My MPI job hangs forever on Azure Batch, how do I debug it?
MPI hangs in Batch are almost always NSG or inter-node communication issues. First, confirm your pool has enableInterNodeCommunication: true, if not, you'll need to recreate the pool because this can't be changed after creation. Second, check your VNet NSG for rules that might be blocking inter-node TCP/UDP traffic, specifically, ensure the VirtualNetwork service tag can communicate on all ports within the subnet. Third, check that all nodes are on the same MPI library version and that your coordination command completes successfully.
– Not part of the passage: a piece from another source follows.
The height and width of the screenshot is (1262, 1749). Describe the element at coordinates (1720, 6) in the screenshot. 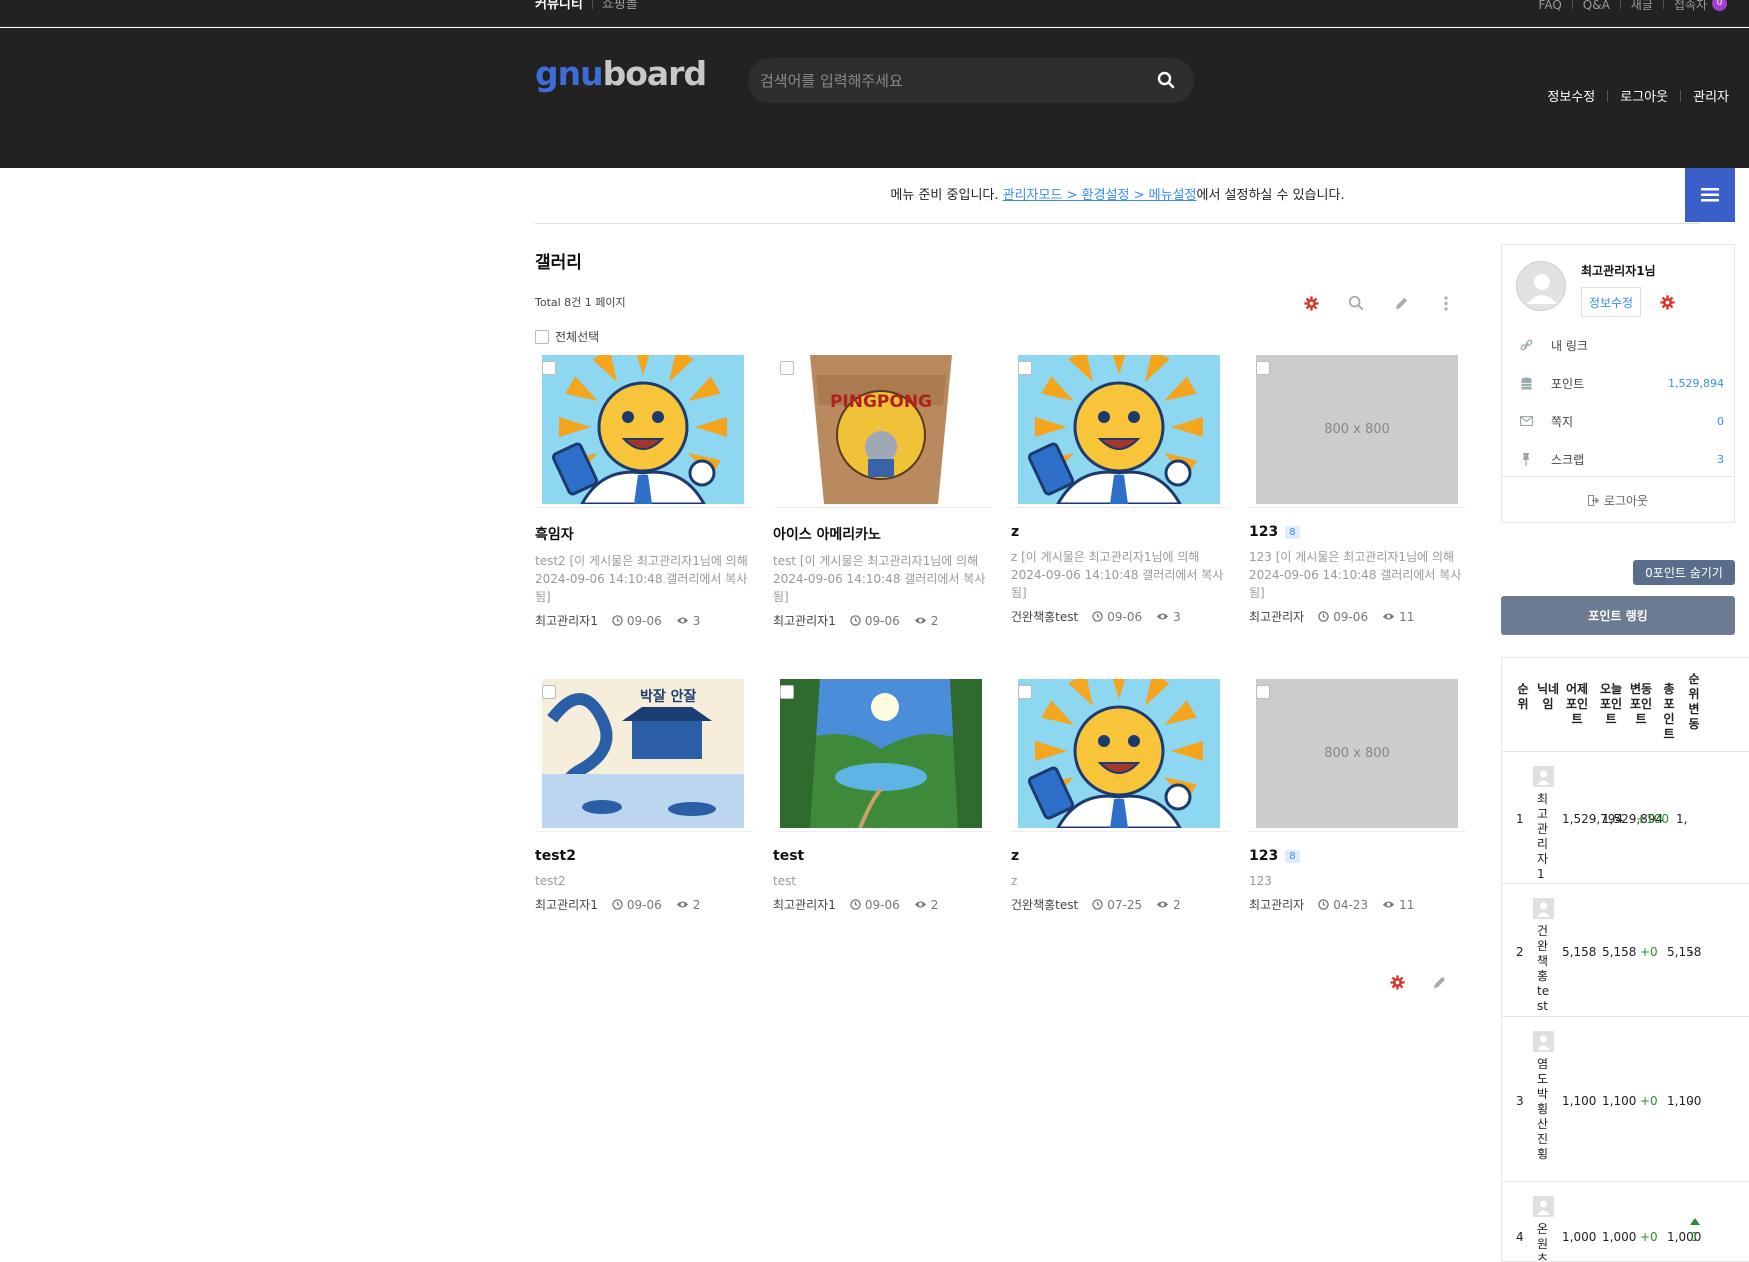

I see `connected-count-badge: 0` at that location.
Pull the coordination command stderr from each node (not just rank 0) to see which rank is timing out first.
How do I see why a Batch task failed if the node was already deallocated?
This is why output file persistence matters so much. If the node is gone, az batch task file download will return a 404. The fix going forward is to configure output files in your task definition to upload stdout/stderr to Azure Blob Storage immediately on task completion or failure, use uploadCondition: taskCompletion or taskFailure. For past failures where logs are already gone, check if you have Azure Monitor diagnostic logs enabled for your Batch account, the ServiceLog category captures task completion events including exit codes and failure reasons, even after the node is deallocated.
Can I run Azure HPC Batch on spot/low-priority VMs and how do I handle evictions?
Yes, and it can cut your compute cost by 60–90% for fault-tolerant workloads. Set targetLowPriorityNodes instead of targetDedicatedNodes in your pool config. The catch is eviction: when Azure reclaims a spot node, any task running on it gets requeued automatically if you've set maxTaskRetryCount greater than 0 on your tasks. Design your task logic to be idempotent, use checkpoint files in Blob Storage so a restarted task can resume mid-computation rather than starting from zero. Don't use spot nodes for MPI multi-instance tasks unless you can afford to restart the entire job on eviction, since losing one rank kills the entire MPI job.
How do I increase the Azure Batch dedicated core quota for HPC SKUs?
Quota increases for HPC SKUs (HB, HC, HBv3, NDv4) require a support ticket, they're not available through the self-service quota increase path in the portal. Go to Help + Support → New support request, select Service and subscription limits (quotas), choose your subscription, then select Batch as the quota type. In the details, specify the VM family (e.g., HBv3 Series), target region, and the number of cores you need. Include a brief justification, "running computational fluid dynamics simulations, need 5,000 HBv3 cores in East US", because the Batch team prioritizes requests with clear workload context. Response time is typically 1–3 business days.